Radical resection of soft connective tissue tumours is a surgical method of removing tumour tissue along with the entire muscle or bone compartment surrounding it to greatly reduce the risk of recurrence.

Connective tissue is mainly composed of collagen that provides its elasticity and flexibility. This type of tissue supports and connects as well as separate distinct body parts and organs. Abnormal growth of soft connective tissues can occur virtually anywhere in the body and they can be either benign or malignant. There are several surgical techniques used in removing these tumours. These include intracapsular excision in which the tumour is removed from its pseudocapsule; marginal excision in which the tumour and its surrounding pseudocapsule is removed; and wide excision in which a margin of surrounding healthy tissue is removed along with the tumour and its capsule. However, if the tumour exhibits aggressive growth and is seen to have affected its surrounding parts, the surgeon may perform radical resection that removes the tumour with the entire muscle or bone compartment where it is located. In most cases, this procedure is done to reduce the chances of tumour recurrence.

Who Should Undergo and Expected Results

Despite being mostly asymptomatic, there are instances in which benign soft connective tissue tumours warrant radical resection. Patients diagnosed with lipoma or hemangioma may find that their tumour growth has greatly affected its surrounding body structures and has become a source of pain and discomfort. They may benefit from undergoing radical excision or resection of their tumours. Those who are suffering from leiomyoma, or tumour on the smooth surface of the muscle, may find their mobility impeded by the pain when the abnormal tissue growth has pressed on the muscle tissue. Patients suffering from chondroma or the benign tumour of the cartilage may also be offered this procedure to prevent further deterioration and fractures. The same option may also be offered for those with new bone growth attached to an existing bone.

Patients diagnosed with malignant soft tissue tumours or sarcomas are often advised to undergo radical resection. This is particularly true for those whose tumours are quite aggressive. An example of such condition is liposarcoma, a common tumour affecting the fatty layer in the lower extremities and the gluteal area. This type of tumour often invades its surrounding tissues, hence the need for a more aggressive and radical approach. Those suffering from fibrosarcoma can also benefit from undergoing this procedure. This condition usually occurs in the arms or legs and can metastasize to other parts of the body if left untreated.

Radical resection is also recommended for young adults with synovial cell sarcoma and epitheloid sarcomas, which typically develop in the extremities and can be quite painful.
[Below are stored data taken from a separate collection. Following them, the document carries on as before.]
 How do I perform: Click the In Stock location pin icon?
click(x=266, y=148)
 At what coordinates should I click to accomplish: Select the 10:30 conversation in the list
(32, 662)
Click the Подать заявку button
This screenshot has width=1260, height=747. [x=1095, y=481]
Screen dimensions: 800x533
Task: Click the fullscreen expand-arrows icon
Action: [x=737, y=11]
Efforts of saving a limb would often entail removing a large section of the affected part to help avoid total amputation.

Other types of soft connective tissue tumours that can be treated with radical resection include myxoma, mesenchymomas, and alveolar soft-parts sarcoma.
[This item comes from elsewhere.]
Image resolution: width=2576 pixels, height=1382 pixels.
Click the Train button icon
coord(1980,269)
When done on benign tumours, this procedure is quite successful in removing these abnormal mass with relatively low risk of recurrence. Depending on the location and size of the benign mass, patients are typically asked to rest for a day or two. They may also need to adhere to a physical therapy program to promote healing and recover function of the affected parts.

For those with malignant tumour growth, resection could provide a means to stop the spread of cancer cells. However, the success and efficacy of such procedure are largely be dependent on the extent and stage of cancer being treated. Most patients are also asked to undergo radiation therapy and chemotherapy to increase their chances of being completely treated.

How is the Procedure Performed?

Radical resection of soft connective tissue tumours is typically done in a hospital setting with the patient placed under general anaesthesia. The skin of the surgical site is cleansed and sterilised before the surgeon makes an incision to access the tumour site. If the abnormal mass is located within a muscle compartment, the surgeon will have to dissect and remove the entire compartment. The same concept is applied if the tumour is found to be growing on the surface or within a bone. Care must be taken to ensure that there is little injury to nearby blood vessels and nerves as possible. There might also be a need to remove the nearby lymph nodes to help evaluate if the cancer cells have begun spreading to other parts of the body. Once the procedure has removed all indicated body parts, the surgeon then closes the incision with sutures or choose to leave it open. Bone resection may also involve the implantation of prosthesis to fill the gap or hole left behind by the procedure.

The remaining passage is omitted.